What they changed was the position of dynamic content. Working memory, runtime context, and session-specific data moved out of the cacheable prefix into the user message tail. The static YAML system prompt stayed put, with an explicit cache breakpoint marking it cacheable. One structural change shifted cache rates from 4.2 percent to 73.7 percent in two weeks. By March 2025, the rate was 84.3 percent, 9.8 billion tokens had been served from cache, and their overall token bill had dropped 59 percent. The implementation is not a new service or a new model — it is a reordering of content within requests you are already making.

The research backs this up across providers

A January 2026 paper on prompt caching for agentic tasks tested caching strategies across 500-plus agent sessions on GPT-5.2, Claude Sonnet 4.5, Gemini 2.5 Pro, and GPT-4o, all with 10,000-token system prompts on PhD-level research tasks. Cost savings ranged from 41 to 80 percent. But the distribution matters: the best-performing strategy for every model was caching the system prompt only — not full context.

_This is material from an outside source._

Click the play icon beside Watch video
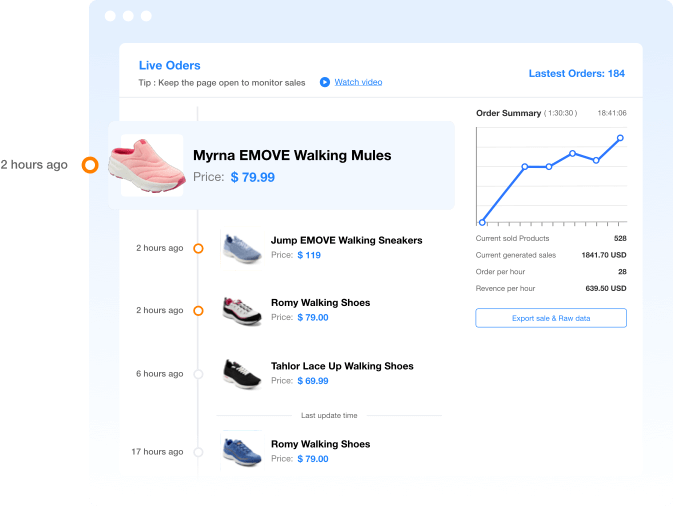Viewport: 674px width, 506px height. coord(325,82)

The counterintuitive finding was that caching too aggressively makes things worse. GPT-4o showed an 8.8 percent latency regression when full-context caching was on, because volatile tool results in the middle of the context created cache mismatches that added overhead instead of reducing it. The same model with system-prompt-only caching showed a 30.9 percent latency improvement. Claude Sonnet 4.5 with system-prompt-only caching achieved 78.5 percent cost savings and a 22.9 percent reduction in time-to-first-token. The lesson generalizes: a misplaced cache boundary costs you overhead without delivering savings, while a well-placed one compounds.

Three questions worth asking about your prompts today

First: where does your dynamic content live? If timestamps, user identifiers, session context, or per-request state are inside your system prompt — especially near the start — they are breaking cache hits on every request. Move them to the user message.

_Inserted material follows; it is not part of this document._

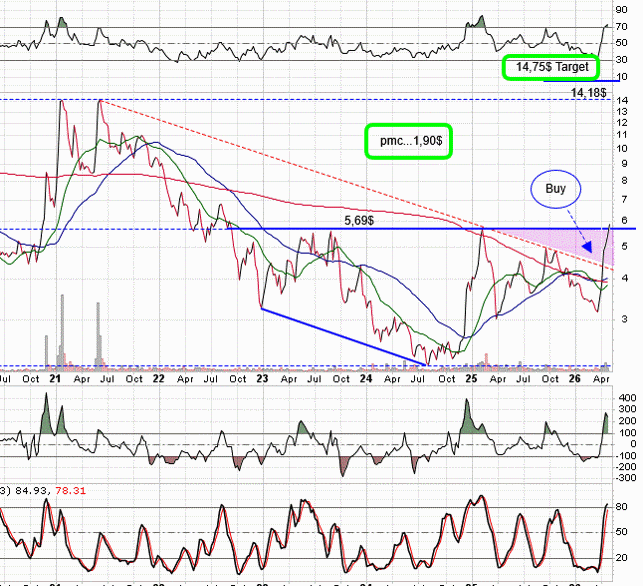643x586 pixels.
Task: Click the tallest grey volume bar of 2021
Action: tap(62, 328)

Second: are your tool definitions ordered consistently? The arXiv paper found that dynamic tool sets — where tool lists change between requests — break cache hits because the prefix diverges. If you are adding or removing tools based on user context, that variation belongs at the tail, not the front.

Third: what is your actual cache hit rate right now? Anthropic's API returns cache read token counts in the usage field of every response. If you are not logging cache_read_input_tokens alongside your standard token counts, you have no visibility into whether caching is doing anything at all. In my experience, teams that start logging this number for the first time are surprised by how low it is — and usually find a misplaced dynamic value in the first fifteen minutes of investigation.

The pricing math closes quickly. Anthropic charges 1.25x base input price for the cache write at the 5-minute TTL, and 0.10x for reads. A prompt that is hit twice breaks even on the write cost. A prompt hit ten times runs at roughly 18 percent of the cost of uncached requests. At any production volume above a few hundred requests per day, that breakeven happens on day one.

The boring optimization wins here, as it usually does: audit where your static content ends and your dynamic content begins, draw that boundary explicitly with a cache breakpoint, and let the provider do the work it is already equipped to do.